A longtime friend's father succumbed to dementia and related problems a few years ago. He was the primary caregiver, aided by his two siblings. Their reward:
1. No savings, investments or insurance.
2. He was in arrears on his taxes
3. He had dipped into his equity
4. He had let the house run down
Between paying off the taxes, the home equity loan and getting the house fixed up to be sold, they figured out what they would receive....so much for being dutiful children.
A woman I know said she and her two siblings were untroubled by their father's early death from cancer at 57. She said he had a good job (or so they thought), a nice house, but "we never went anywhere or did anything as a family." He always had the things he wanted-she remembered one car they never saw the inside of. But when it came time to help pay for college and anything else....
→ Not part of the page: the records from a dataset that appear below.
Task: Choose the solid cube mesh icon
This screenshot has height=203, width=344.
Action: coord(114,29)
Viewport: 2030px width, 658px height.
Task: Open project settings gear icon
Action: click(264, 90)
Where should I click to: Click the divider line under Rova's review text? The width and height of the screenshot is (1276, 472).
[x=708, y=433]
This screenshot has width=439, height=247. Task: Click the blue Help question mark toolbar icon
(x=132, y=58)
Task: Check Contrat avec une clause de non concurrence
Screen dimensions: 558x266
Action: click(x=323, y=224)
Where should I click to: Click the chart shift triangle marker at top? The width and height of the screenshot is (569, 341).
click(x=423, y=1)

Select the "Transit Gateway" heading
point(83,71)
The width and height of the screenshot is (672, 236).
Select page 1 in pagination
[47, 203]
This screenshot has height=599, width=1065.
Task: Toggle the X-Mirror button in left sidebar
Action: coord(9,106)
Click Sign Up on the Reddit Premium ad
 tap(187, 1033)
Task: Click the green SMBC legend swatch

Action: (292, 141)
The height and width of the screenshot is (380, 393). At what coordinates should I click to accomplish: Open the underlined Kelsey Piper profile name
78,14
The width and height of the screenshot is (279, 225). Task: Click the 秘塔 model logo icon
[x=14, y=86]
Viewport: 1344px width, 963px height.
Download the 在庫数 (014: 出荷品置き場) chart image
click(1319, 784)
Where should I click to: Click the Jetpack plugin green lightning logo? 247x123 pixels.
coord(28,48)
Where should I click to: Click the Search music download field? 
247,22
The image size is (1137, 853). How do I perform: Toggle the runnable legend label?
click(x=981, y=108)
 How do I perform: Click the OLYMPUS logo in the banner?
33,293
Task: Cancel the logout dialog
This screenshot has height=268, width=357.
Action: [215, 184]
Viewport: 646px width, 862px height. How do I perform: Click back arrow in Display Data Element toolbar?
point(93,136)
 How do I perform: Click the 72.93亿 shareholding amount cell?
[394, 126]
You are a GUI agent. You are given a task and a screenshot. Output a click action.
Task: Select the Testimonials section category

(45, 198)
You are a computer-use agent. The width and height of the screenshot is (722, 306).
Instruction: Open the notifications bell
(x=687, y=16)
Another woman told me she and her siblings were in a quandary over what to do with their father. Their mother had died suddenly, she was his caregiver. She said he was a career federal civil servant, thought nothing about uprooting his family if it meant a chance for advancement and promotion for him-she and her sister graduated from different high schools, she said the frequent moves were very hard on her brother. When she was 11 she injured her leg very badly, his reaction was one of indifference. And that was their attitude towards him.
I recall a letter I saw in the Long Island newspaper Newsday. The writer said he was an instructor at a community college, he referred to the seriousness of the students he encountered-"They're hoping to be able to earn enough to move out of their parents house."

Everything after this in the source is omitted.